La Cour pose donc la question de la responsabilité que doit prendre l’État dans l’effort de redressement de la trajectoire financière de l’assurance chômage, en évoquant notamment la reprise d’une partie de la dette de celle-ci, qui a atteint 54, 2 milliards d’euros à la fin de l’année 2020. Les comptes de l’Unédic sont, en effet, affectés par des décisions de l’État auxquelles elle est insuffisamment associée.
Comme l’ont déjà souligné les rapporteurs spéciaux Emmanuel Capus et Sophie Taillé-Polian, cette tendance ne date cependant pas de la crise : elle s’était déjà manifestée à l’occasion de la baisse de la subvention de l’État à Pôle emploi, compensée par une contribution croissante de l’Unédic au financement de cet opérateur. Une clarification s’impose sur ce sujet.
Le second tome du rapport est consacré à plusieurs politiques publiques et à leur gestion. J’y relèverai deux éléments.
D’une part, l’interrogation de la Cour quant au modèle des réseaux consulaires, que vous avez évoqué. Je pense que certains d’entre nous ne partagent pas tout à fait la position de la Cour.
Le rapport remet très clairement en cause le financement par une taxe affectée des deux principaux réseaux consulaires, les chambres de commerce et d’industrie, les CCI, et les chambres de métiers et de l’artisanat, les CMA.
La Cour les considère comme des prestataires de services, qui devraient être financés par le produit de leurs activités commerciales. Or ils assument des missions d’intérêt général et, au cours de la crise, ils ont accompagné, dans un contexte difficile, un très grand nombre d’entreprises. Le dispositif de financement actuel joue également un rôle de péréquation territoriale qu’il ne faut pas négliger.
D’autre part, la Cour se penche sur les politiques de lutte contre le désendettement et en faveur de l’inclusion bancaire, ce qui prolonge l’enquête réalisée au titre de l’article 58-2 de la LOLF et remise à notre commission en juillet 2017, plusieurs auditions que nous avons organisées et la préoccupation que traduit la proposition de loi de notre groupe sur le plafonnement des frais bancaires.
La Cour souligne les difficultés rencontrées par la procédure du droit au compte, en recul depuis qu’elle a atteint son plus haut niveau d’application en 2015, du fait de l’insuffisante simplification des procédures et d’une mobilisation hétérogène des réseaux bancaires. Elle constate la grande hétérogénéité des seuils retenus par les établissements bancaires pour apprécier la situation de fragilité financière.
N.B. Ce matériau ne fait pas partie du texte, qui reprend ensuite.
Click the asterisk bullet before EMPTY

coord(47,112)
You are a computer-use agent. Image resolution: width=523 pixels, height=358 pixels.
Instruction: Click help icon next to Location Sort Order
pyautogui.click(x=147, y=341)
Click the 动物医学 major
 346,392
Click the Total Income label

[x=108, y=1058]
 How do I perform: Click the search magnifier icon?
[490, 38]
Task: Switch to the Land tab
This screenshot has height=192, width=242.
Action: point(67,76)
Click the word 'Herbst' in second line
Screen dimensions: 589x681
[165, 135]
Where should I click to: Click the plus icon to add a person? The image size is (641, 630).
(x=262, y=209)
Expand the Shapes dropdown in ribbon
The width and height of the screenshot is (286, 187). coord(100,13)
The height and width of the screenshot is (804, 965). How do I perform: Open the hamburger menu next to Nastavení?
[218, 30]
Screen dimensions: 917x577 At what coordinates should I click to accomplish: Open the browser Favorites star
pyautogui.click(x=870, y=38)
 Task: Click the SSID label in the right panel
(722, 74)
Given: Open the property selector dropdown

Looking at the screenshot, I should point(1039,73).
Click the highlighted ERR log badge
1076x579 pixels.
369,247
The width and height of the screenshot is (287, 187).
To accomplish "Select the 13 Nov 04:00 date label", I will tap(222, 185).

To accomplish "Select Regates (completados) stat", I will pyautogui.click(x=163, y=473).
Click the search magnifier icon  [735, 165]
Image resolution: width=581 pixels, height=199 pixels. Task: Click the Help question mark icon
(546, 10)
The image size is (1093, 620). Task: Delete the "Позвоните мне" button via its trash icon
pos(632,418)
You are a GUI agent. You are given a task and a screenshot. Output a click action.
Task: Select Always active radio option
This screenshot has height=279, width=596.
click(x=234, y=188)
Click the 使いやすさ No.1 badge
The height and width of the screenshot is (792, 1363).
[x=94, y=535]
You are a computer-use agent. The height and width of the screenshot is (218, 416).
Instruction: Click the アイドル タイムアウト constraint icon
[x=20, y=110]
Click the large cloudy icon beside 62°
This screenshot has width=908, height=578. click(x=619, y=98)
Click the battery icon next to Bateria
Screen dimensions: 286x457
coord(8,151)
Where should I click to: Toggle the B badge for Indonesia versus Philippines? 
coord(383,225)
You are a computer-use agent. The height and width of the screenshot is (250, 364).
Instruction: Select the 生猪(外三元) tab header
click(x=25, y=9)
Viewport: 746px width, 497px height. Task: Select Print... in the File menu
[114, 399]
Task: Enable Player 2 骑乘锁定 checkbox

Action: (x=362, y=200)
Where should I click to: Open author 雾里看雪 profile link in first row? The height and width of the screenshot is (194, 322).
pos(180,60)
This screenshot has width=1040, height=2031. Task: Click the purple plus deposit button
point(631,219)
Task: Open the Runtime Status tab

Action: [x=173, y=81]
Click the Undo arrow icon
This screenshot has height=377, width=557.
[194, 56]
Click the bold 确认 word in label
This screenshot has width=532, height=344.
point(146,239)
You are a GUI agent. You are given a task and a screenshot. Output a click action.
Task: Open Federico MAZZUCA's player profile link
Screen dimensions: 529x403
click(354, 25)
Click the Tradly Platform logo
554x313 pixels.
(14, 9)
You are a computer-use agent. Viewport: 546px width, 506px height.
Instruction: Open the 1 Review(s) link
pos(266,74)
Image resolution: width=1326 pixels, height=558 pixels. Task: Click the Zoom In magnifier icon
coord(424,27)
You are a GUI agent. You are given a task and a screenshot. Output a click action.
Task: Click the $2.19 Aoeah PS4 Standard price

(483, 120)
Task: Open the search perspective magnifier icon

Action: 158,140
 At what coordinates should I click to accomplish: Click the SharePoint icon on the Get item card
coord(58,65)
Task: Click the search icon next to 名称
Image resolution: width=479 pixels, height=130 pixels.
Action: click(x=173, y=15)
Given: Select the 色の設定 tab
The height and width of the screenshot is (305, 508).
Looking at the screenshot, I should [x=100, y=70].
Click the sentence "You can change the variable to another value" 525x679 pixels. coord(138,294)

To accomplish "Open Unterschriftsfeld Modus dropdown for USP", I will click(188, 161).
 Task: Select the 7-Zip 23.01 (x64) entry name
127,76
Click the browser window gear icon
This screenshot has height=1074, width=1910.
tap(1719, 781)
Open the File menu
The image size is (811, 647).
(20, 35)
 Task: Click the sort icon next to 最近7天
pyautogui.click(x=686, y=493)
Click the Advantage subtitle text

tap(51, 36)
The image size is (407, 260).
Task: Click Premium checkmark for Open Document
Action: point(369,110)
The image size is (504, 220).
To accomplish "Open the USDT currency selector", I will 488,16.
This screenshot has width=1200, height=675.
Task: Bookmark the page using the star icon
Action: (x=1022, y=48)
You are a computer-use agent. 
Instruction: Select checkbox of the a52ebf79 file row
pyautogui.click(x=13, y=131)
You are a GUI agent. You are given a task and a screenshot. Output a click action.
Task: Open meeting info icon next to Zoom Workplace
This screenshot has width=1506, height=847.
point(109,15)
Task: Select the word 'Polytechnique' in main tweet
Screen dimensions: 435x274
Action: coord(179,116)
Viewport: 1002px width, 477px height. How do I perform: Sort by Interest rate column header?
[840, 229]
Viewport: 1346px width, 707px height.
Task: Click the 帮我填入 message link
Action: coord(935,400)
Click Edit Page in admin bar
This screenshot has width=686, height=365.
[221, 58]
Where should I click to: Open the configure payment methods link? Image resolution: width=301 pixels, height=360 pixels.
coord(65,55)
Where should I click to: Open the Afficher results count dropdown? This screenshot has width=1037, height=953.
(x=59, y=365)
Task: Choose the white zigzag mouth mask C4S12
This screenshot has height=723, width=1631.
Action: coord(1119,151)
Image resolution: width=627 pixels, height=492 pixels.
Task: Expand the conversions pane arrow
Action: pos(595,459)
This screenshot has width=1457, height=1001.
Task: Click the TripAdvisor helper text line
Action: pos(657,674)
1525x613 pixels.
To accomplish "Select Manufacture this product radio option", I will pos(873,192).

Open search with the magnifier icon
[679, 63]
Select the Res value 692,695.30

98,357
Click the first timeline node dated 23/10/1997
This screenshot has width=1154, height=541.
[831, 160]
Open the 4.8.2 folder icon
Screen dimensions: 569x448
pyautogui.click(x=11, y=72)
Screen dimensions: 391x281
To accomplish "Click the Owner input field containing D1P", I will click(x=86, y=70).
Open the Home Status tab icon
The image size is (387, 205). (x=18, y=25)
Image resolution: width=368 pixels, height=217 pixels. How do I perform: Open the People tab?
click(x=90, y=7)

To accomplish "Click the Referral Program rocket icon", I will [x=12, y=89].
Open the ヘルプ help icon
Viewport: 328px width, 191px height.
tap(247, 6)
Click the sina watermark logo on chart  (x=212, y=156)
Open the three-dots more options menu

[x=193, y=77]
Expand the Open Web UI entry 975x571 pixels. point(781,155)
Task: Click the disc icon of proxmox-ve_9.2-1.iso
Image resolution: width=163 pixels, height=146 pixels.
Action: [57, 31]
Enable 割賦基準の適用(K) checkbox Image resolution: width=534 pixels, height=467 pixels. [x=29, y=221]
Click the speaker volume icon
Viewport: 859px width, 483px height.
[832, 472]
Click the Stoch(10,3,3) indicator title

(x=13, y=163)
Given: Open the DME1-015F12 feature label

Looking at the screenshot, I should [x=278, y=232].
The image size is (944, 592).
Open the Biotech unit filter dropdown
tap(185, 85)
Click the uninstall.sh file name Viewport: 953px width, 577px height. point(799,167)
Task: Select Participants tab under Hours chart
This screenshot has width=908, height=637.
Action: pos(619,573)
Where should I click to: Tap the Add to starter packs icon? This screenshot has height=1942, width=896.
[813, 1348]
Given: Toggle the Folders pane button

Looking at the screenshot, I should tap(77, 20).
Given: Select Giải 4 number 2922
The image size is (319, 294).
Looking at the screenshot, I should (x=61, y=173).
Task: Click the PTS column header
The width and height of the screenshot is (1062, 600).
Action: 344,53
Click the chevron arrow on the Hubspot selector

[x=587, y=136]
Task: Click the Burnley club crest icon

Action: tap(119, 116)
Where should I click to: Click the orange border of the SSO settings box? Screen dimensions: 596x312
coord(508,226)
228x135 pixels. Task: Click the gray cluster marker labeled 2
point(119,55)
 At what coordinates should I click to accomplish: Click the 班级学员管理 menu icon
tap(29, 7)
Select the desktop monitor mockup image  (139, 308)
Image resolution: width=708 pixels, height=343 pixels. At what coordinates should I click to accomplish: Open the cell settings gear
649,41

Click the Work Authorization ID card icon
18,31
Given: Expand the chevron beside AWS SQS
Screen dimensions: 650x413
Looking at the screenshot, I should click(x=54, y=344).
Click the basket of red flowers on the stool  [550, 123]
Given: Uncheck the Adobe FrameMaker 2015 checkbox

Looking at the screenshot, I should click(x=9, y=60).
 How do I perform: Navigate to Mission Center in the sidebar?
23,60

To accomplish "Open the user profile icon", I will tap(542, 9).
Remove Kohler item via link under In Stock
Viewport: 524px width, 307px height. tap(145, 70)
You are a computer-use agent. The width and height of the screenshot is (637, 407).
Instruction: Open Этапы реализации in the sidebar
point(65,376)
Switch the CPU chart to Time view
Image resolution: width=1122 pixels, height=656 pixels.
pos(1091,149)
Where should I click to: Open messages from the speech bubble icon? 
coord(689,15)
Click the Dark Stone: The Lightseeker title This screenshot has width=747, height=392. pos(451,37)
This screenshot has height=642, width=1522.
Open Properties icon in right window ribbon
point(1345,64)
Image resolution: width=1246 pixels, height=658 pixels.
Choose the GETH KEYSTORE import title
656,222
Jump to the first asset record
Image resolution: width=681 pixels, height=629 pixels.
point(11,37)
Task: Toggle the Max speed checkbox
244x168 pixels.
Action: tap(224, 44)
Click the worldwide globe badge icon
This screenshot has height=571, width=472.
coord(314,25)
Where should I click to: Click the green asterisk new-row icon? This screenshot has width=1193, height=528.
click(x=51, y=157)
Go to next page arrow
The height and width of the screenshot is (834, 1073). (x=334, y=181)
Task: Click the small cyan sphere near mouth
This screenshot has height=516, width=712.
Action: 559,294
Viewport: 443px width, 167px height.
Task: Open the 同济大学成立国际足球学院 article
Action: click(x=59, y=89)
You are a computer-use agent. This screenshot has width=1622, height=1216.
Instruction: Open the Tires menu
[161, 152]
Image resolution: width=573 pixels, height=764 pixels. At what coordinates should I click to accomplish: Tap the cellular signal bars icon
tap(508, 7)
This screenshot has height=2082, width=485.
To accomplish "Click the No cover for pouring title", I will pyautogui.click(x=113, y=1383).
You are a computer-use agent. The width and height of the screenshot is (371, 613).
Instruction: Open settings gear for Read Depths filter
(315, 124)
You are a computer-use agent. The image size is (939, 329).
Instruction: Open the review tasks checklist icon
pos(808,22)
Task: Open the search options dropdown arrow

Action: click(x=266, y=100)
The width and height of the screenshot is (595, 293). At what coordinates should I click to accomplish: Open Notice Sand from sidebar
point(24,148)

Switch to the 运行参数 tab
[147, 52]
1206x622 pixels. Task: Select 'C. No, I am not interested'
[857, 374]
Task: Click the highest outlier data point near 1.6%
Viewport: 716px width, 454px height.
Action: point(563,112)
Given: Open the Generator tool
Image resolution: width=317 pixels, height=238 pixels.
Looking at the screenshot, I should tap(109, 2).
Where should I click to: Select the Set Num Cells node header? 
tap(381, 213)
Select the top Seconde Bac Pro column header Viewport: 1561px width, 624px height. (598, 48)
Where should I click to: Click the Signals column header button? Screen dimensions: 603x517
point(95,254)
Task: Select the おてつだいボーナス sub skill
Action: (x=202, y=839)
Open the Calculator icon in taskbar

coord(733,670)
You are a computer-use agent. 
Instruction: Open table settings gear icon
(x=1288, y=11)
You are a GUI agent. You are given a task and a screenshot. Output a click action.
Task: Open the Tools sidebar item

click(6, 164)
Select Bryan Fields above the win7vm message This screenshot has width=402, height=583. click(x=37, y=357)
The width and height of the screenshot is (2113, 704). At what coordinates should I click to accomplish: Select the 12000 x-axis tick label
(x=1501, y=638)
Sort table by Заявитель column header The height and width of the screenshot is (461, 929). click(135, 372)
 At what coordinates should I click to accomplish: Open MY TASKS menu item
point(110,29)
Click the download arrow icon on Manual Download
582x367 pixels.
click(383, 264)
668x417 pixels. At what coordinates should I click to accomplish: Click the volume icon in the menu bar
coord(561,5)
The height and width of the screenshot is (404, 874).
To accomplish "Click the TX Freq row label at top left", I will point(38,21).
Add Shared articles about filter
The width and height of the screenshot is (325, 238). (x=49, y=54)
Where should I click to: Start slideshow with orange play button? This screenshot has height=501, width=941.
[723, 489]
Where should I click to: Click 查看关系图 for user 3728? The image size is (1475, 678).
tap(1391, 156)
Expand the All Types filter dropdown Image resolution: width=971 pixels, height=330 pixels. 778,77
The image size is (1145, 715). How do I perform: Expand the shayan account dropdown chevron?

Alors que les nouvelles offres de bancarisation ne font pas l’objet d’un plafonnement des frais et accentuent encore l’exclusion numérique, la Cour cite le « maquis » des frais bancaires et leur difficile appréhension par les clients et par les acteurs. Cette situation plaide pour que notre commission continue à travailler sur ce thème.
En conclusion, je veux dire ma satisfaction de voir la Cour des comptes jouer tout son rôle en assistant le Parlement dans son contrôle de l’action du Gouvernement et l’évaluation des politiques publiques et en répondant aux demandes d’enquêtes formulées par les sénateurs, ceux-ci, dans leurs fonctions législatives comme de contrôle, décidant des suites qu’ils entendent y apporter.